> _DATA SECTION_:
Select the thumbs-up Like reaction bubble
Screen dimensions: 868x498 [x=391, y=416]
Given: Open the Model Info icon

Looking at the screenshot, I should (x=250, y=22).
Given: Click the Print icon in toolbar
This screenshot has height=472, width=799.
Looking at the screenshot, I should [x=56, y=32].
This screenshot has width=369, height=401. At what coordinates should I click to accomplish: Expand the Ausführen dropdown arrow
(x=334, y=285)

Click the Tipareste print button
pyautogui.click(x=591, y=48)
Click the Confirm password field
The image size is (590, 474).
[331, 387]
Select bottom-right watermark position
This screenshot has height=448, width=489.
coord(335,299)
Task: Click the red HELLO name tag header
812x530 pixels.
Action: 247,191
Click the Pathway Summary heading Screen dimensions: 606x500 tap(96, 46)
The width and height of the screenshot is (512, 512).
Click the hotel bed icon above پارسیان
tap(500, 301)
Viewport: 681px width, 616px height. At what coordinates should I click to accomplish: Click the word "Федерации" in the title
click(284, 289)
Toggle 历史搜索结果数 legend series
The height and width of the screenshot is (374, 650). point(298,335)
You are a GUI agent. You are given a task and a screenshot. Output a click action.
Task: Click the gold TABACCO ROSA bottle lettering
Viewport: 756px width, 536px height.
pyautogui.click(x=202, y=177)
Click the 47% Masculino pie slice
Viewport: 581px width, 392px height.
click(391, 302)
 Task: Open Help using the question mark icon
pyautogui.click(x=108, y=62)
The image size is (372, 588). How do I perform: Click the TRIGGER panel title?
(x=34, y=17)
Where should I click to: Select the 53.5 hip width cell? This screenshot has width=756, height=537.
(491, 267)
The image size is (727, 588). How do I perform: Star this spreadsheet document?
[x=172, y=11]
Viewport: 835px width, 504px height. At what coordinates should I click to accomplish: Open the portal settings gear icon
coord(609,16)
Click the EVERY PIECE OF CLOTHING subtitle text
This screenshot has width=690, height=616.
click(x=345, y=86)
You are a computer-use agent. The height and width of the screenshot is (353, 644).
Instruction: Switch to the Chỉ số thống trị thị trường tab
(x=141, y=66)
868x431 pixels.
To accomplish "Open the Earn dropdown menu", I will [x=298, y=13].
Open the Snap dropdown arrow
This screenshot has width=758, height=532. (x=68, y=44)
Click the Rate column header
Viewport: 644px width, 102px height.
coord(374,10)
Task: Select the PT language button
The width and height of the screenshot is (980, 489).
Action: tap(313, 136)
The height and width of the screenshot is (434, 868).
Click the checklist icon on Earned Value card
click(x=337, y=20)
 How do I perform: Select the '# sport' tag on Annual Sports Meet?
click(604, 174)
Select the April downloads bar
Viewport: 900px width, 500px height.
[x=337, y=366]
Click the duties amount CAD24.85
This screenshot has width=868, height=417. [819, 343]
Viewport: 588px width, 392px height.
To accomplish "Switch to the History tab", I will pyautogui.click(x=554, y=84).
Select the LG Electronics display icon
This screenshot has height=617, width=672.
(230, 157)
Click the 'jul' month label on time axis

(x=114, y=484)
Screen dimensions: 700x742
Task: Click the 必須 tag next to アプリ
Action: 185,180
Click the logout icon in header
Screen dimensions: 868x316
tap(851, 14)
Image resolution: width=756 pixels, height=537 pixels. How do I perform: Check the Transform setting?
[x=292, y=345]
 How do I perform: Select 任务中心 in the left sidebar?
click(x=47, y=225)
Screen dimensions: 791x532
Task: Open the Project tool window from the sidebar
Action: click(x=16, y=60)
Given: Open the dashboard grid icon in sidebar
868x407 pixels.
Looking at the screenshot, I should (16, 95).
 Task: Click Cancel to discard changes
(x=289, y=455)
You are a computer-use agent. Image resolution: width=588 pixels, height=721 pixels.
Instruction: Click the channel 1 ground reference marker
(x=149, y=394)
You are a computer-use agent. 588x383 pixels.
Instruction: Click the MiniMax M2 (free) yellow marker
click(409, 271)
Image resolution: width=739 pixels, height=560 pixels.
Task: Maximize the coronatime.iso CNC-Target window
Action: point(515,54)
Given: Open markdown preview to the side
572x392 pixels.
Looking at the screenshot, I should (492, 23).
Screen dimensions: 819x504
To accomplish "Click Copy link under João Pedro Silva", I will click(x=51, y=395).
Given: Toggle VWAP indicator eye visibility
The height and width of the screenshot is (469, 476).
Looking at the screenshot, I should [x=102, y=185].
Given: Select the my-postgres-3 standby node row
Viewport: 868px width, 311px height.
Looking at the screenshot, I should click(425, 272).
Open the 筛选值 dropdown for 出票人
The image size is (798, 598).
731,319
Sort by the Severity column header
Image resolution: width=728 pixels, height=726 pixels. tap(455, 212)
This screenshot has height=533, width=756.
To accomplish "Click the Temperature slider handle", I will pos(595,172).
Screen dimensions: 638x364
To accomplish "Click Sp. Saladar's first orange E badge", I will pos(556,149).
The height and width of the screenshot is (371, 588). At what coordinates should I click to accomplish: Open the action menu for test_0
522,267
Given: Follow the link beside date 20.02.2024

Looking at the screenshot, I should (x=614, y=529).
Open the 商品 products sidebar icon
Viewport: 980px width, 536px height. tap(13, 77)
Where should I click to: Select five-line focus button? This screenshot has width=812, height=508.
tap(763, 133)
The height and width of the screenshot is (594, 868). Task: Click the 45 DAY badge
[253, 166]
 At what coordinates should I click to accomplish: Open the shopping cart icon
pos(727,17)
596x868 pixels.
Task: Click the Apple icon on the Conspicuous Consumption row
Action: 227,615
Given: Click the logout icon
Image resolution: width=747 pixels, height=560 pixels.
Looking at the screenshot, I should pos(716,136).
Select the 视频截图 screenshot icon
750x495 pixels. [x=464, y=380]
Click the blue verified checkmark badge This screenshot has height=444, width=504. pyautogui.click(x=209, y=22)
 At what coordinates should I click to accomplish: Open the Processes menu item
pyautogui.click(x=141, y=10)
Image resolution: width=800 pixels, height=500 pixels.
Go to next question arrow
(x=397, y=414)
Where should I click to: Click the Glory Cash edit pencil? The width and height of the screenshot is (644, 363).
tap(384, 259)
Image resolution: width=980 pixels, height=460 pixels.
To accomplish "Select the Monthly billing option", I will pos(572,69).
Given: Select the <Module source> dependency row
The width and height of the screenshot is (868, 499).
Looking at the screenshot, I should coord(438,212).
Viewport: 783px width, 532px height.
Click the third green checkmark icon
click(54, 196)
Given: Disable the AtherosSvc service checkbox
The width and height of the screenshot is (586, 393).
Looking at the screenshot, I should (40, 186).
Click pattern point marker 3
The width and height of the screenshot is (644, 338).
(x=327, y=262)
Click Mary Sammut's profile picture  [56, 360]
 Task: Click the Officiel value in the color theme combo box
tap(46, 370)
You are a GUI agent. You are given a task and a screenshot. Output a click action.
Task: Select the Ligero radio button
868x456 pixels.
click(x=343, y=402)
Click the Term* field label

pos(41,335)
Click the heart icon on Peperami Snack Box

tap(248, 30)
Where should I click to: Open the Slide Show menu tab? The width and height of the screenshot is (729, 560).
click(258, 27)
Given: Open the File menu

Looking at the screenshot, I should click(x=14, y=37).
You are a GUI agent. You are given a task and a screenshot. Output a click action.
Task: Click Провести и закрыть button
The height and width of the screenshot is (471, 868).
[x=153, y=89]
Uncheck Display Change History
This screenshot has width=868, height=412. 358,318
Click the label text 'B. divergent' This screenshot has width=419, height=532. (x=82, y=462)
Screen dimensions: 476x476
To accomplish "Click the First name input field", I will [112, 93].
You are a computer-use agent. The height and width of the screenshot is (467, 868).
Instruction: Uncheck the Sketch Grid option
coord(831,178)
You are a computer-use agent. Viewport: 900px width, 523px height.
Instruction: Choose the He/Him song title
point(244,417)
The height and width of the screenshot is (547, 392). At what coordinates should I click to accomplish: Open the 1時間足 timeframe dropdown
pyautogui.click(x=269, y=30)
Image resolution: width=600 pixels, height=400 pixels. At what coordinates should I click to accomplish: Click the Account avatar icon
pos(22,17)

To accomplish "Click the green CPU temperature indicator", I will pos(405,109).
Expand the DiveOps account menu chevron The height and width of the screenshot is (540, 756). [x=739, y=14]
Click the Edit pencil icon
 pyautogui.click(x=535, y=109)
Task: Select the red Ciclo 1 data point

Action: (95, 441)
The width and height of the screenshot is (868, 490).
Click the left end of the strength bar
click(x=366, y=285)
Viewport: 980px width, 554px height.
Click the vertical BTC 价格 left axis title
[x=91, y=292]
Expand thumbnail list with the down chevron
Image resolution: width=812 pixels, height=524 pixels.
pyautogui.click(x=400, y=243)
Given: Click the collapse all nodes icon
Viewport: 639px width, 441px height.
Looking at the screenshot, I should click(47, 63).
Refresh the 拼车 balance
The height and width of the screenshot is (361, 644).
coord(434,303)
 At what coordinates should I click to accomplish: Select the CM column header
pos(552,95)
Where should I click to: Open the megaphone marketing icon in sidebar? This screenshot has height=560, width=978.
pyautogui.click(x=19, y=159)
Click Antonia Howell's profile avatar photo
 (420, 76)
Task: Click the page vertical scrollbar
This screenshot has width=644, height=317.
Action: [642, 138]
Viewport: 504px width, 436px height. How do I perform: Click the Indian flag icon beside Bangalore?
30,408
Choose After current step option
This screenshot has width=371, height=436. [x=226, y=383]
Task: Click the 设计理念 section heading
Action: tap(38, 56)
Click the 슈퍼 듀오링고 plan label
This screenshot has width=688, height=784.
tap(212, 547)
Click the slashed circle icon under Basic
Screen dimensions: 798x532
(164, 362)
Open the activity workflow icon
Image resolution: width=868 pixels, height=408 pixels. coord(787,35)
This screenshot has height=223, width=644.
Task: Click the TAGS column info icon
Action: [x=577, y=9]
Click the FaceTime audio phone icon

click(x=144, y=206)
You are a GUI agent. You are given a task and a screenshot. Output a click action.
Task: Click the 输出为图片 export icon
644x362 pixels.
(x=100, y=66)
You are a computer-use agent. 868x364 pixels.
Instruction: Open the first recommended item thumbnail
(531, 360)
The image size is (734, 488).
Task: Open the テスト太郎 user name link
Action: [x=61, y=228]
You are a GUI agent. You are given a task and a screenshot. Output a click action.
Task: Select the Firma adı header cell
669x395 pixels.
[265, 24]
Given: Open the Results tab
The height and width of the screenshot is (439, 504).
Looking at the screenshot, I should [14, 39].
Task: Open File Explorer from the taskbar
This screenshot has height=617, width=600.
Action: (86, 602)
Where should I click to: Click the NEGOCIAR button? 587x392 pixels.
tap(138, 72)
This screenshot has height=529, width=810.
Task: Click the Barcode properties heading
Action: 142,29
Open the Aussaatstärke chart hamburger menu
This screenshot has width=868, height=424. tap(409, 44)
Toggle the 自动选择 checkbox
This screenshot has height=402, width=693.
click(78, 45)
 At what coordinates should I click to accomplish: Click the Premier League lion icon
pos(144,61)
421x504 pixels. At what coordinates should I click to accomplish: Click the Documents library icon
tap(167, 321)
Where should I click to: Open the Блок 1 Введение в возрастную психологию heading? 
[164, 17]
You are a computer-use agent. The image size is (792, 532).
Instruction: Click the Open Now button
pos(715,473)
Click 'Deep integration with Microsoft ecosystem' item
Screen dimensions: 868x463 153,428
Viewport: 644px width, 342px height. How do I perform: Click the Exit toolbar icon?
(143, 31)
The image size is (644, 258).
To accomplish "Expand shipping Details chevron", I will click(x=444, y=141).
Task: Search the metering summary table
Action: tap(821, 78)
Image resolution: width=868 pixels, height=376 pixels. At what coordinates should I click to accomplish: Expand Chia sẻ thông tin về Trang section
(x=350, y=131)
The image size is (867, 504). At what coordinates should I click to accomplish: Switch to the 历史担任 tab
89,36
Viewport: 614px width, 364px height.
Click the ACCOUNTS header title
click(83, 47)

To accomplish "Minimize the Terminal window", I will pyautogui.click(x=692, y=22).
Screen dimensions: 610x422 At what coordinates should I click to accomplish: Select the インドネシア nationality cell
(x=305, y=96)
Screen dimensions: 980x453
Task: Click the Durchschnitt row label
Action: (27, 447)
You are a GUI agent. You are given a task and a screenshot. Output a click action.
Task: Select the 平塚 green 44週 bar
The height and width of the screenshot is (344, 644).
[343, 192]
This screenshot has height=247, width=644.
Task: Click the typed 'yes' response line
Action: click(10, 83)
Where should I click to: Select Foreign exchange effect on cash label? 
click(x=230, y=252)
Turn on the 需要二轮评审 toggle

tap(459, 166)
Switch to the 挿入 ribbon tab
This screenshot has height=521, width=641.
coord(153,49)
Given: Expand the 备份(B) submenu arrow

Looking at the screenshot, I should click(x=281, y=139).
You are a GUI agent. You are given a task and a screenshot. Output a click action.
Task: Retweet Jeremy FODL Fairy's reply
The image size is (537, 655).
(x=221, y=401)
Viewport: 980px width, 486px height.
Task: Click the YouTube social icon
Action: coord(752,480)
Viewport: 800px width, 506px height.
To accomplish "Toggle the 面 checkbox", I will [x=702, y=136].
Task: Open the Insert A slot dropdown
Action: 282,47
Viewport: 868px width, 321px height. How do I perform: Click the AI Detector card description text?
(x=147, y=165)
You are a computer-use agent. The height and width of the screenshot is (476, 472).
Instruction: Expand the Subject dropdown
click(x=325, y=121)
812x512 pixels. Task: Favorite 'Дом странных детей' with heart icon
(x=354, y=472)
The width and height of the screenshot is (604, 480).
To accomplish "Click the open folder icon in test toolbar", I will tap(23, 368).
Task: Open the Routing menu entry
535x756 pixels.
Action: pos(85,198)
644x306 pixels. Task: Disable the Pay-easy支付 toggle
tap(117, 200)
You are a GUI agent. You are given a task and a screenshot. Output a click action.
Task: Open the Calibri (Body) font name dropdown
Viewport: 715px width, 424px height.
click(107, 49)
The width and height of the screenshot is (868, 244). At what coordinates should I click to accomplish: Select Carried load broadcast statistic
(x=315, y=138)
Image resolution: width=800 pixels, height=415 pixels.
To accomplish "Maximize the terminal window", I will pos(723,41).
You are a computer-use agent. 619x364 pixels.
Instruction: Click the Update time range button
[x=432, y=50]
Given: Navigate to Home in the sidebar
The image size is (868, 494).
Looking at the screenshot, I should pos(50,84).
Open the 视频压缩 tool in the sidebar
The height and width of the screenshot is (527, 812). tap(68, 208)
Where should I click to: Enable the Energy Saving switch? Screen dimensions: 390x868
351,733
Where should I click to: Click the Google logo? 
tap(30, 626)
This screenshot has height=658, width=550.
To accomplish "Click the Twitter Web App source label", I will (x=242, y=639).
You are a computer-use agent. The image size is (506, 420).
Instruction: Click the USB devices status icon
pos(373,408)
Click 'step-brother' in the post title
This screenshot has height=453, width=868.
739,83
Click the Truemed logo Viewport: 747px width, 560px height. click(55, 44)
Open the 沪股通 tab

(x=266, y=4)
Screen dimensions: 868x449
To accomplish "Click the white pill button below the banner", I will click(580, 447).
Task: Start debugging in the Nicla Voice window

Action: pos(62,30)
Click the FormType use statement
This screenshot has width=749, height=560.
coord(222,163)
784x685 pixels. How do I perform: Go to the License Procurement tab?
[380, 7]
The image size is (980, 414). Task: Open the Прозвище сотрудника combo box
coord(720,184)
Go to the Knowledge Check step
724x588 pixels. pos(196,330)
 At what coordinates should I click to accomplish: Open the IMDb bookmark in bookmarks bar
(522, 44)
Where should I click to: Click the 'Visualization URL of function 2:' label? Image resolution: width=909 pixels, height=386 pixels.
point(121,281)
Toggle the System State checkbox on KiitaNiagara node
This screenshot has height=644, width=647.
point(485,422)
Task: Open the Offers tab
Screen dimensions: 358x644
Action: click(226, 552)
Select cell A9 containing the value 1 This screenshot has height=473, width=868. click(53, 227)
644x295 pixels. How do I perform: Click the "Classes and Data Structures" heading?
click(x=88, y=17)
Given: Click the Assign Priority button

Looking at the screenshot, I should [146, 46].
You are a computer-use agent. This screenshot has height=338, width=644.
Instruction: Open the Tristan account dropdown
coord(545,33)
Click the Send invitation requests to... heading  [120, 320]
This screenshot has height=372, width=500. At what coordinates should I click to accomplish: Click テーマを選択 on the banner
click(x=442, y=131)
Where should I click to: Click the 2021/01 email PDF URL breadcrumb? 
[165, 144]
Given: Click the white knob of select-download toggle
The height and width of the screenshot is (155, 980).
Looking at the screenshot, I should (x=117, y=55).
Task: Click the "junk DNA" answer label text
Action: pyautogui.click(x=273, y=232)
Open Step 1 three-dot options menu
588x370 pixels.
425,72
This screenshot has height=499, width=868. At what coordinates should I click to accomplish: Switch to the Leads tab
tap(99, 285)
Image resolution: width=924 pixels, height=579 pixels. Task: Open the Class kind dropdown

> _WORK INSTRUCTION_: Read the entries and pick out all lines that include the word "indicator".

> _EXERCISE ANSWER_:
Given: Toggle VWAP indicator eye visibility
To accomplish "Click the green CPU temperature indicator", I will pos(405,109).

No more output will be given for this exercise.